- Born: December 9, 1784 Lissa, Polish–Lithuanian Commonwealth
- Died: January 23, 1860 (aged 75) Breslau, Prussia, German Confederation
- Children: Friedrich Günsburg [de]

= Karl Siegfried Günsburg =

German Jewish author

Karl Siegfried Günsburg (December 9, 1784 – January 23, 1860) was a German author and Reform Jewish preacher.

==Biography==
Karl Siegfried Günsburg was born in Lissa in 1784. He received a private education before studying at the Königliche Wilhelms-Schule and (between 1806 and 1810) the Maria-Magdalenen-Gymnasium in Breslau. He afterwards pursued studies in philology and philosophy at the University of Berlin.
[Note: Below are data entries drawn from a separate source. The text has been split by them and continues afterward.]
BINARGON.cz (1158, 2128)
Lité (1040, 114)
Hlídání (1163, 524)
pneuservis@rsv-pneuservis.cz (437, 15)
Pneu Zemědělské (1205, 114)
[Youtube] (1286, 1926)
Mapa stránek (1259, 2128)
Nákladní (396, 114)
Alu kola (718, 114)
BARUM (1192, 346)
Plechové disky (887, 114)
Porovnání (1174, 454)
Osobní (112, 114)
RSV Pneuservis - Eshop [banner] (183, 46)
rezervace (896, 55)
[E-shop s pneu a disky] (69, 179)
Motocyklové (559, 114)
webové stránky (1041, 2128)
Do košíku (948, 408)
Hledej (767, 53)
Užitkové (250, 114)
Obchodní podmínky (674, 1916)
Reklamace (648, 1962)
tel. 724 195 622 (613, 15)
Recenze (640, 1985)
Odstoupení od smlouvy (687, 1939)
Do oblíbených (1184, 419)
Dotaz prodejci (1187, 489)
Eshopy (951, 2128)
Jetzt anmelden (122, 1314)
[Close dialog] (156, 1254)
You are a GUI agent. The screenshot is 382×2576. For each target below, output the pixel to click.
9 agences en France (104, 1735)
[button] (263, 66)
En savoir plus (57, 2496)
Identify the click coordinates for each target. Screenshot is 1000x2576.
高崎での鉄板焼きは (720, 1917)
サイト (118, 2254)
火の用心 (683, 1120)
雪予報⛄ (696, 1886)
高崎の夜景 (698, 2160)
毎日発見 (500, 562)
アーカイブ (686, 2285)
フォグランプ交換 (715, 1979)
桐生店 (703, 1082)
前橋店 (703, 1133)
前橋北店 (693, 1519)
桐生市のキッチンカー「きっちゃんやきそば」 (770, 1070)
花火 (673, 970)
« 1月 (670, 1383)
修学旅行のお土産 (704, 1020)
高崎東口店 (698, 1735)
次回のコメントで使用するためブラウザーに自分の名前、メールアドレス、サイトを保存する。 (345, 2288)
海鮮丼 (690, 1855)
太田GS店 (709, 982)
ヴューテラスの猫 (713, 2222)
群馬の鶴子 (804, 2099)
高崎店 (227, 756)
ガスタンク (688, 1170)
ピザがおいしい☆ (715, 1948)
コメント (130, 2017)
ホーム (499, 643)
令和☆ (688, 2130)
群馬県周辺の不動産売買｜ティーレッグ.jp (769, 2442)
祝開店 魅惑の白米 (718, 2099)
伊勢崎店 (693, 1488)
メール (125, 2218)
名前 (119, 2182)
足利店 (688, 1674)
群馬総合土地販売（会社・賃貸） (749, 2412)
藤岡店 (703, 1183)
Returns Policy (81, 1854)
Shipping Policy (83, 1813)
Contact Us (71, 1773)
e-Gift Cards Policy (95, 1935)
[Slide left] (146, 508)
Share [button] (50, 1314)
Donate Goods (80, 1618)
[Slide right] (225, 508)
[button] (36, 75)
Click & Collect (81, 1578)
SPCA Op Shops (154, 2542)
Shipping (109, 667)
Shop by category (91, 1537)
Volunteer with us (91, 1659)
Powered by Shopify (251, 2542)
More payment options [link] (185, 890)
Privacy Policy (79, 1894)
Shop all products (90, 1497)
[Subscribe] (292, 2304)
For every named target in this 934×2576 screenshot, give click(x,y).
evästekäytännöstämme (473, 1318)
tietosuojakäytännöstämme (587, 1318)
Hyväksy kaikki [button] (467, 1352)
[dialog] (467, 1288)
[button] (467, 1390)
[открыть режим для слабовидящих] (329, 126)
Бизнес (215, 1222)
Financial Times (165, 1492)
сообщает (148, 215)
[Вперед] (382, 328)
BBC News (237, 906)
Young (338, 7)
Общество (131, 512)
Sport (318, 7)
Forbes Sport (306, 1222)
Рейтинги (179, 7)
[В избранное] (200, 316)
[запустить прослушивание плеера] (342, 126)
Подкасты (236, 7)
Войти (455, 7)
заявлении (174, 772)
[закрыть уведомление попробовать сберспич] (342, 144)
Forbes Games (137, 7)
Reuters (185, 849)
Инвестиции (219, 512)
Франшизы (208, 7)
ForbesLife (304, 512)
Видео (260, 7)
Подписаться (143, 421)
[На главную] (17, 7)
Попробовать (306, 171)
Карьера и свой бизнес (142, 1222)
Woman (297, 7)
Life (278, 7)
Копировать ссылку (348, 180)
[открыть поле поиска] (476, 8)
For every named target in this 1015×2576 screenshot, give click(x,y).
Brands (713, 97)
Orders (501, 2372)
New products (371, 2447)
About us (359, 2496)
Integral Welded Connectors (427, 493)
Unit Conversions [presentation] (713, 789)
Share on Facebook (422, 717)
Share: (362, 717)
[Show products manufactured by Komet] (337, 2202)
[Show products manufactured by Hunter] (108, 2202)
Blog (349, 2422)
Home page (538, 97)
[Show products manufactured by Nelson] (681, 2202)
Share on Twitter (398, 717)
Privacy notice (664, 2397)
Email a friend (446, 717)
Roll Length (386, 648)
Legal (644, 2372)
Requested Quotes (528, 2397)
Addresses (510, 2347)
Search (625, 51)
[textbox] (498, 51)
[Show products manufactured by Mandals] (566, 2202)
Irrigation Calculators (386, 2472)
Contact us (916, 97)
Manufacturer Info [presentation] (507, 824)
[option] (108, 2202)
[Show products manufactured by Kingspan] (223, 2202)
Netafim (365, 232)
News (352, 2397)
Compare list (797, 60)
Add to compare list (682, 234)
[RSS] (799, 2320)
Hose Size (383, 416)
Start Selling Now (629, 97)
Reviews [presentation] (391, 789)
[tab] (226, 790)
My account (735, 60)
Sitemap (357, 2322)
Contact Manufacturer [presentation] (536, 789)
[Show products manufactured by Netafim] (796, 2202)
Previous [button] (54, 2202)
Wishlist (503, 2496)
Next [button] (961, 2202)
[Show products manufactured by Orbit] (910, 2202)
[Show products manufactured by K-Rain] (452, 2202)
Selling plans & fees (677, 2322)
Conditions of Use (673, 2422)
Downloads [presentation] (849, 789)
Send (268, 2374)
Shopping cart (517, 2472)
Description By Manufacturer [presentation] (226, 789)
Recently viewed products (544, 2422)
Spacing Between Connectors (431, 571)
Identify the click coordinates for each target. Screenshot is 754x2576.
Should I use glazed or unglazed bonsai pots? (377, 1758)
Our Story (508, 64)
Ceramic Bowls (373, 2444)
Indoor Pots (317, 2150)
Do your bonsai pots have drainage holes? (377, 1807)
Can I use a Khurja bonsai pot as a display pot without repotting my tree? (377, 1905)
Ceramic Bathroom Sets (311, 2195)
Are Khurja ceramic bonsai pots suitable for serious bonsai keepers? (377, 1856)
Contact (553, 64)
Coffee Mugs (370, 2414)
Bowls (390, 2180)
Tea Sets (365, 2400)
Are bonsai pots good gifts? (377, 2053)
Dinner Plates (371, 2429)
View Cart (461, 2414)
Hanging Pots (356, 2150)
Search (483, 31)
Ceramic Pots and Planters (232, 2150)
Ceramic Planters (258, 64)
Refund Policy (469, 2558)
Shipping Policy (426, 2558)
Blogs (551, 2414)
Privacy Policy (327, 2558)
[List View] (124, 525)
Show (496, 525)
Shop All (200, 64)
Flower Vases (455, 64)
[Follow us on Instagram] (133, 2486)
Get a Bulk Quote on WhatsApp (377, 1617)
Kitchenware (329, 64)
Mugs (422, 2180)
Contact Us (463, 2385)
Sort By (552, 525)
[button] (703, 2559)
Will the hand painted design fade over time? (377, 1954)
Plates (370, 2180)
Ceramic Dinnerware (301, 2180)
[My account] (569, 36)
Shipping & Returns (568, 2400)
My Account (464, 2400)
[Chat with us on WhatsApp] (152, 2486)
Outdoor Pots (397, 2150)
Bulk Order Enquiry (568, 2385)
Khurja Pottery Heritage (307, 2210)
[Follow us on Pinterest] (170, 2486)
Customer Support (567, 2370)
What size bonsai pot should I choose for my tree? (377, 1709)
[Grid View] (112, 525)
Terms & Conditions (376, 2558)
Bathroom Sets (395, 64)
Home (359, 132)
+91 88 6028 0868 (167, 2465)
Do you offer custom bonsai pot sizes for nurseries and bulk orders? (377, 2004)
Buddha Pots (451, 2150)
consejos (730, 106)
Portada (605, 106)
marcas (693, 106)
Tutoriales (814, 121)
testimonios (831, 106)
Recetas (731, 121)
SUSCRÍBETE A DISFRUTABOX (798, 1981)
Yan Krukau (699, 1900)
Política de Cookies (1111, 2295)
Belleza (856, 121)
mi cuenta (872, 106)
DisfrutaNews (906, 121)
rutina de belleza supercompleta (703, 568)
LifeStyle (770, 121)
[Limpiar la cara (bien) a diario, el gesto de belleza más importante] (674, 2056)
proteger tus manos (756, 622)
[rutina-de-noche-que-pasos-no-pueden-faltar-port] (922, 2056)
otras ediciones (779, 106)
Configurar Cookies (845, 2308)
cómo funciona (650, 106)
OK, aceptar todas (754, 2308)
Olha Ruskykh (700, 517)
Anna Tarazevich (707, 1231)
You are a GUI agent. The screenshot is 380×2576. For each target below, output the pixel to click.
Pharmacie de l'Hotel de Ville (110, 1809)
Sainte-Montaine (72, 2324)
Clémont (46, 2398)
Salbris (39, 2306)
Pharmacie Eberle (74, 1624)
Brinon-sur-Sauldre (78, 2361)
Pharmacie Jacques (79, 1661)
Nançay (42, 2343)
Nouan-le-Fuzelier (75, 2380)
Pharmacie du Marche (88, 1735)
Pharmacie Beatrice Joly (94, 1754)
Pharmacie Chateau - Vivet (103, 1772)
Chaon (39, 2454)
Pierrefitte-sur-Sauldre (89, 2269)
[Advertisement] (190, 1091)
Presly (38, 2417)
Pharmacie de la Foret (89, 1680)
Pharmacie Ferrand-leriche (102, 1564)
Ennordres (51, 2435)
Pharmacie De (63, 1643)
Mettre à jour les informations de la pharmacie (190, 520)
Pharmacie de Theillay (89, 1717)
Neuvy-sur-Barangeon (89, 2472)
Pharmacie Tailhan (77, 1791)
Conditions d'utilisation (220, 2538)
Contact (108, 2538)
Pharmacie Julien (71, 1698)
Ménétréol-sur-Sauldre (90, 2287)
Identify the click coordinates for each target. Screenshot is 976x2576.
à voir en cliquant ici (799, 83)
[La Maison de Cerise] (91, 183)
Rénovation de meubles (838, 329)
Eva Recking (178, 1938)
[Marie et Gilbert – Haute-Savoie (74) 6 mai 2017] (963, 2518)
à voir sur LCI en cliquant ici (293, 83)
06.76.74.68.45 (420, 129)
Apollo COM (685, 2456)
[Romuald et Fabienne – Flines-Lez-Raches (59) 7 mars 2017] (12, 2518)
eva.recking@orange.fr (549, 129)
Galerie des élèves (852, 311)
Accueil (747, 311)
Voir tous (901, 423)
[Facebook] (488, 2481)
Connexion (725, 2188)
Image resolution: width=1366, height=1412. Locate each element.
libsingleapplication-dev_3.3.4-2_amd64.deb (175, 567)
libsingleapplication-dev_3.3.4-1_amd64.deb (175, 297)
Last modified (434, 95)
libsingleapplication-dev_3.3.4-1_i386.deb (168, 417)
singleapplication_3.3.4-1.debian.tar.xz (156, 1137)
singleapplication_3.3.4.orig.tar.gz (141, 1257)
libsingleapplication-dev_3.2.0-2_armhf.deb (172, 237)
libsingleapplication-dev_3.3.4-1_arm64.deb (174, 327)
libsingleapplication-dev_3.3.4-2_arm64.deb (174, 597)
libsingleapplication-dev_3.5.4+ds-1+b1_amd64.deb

Between 1813 and 1814, he co-published the German-Jewish weekly Erbauungen, oder Gottes Werk und Wort in collaboration with Eduard Kley. Günsburg also delivered sermons at the Jacobson Temple in Berlin for a period. He settled with his family in Breslau in 1819, where he actively engaged with the Jewish community, demonstrating his commitment by donating his library on August 19, 1859, to the Lehr- und Leseverein, an institution founded by Abraham Geiger in 1842.

Among his notable literary contributions are Parabeln, a work spanning two volumes published in Berlin in 1820 (expanded to three volumes in Breslau in 1826), and Der Geist des Orients, published in Breslau in 1830. Collaborating with Kley, he also co-published a prayer-book titled Die Deutsche Synagoge, presented in two parts and released in Berlin between 1817 and 1818.

==Publications==
- "Erbauungen, oder Gottes Werk und Wort" (1813) With Eduard Kley.
- Siegfried Günsburg, C. (1820). "Parabeln"
- "Der Geist des Orients" (1830)
- Kley, Eduard (1817). "Die deutsche Synagoge, oder Ordnung des Gottesdienstes für die Sabbath- und Festtage des ganzen Jahres zum Gebrauche der Gemeinden, die sich der deutschen Gebete bedienen" With Eduard Kley.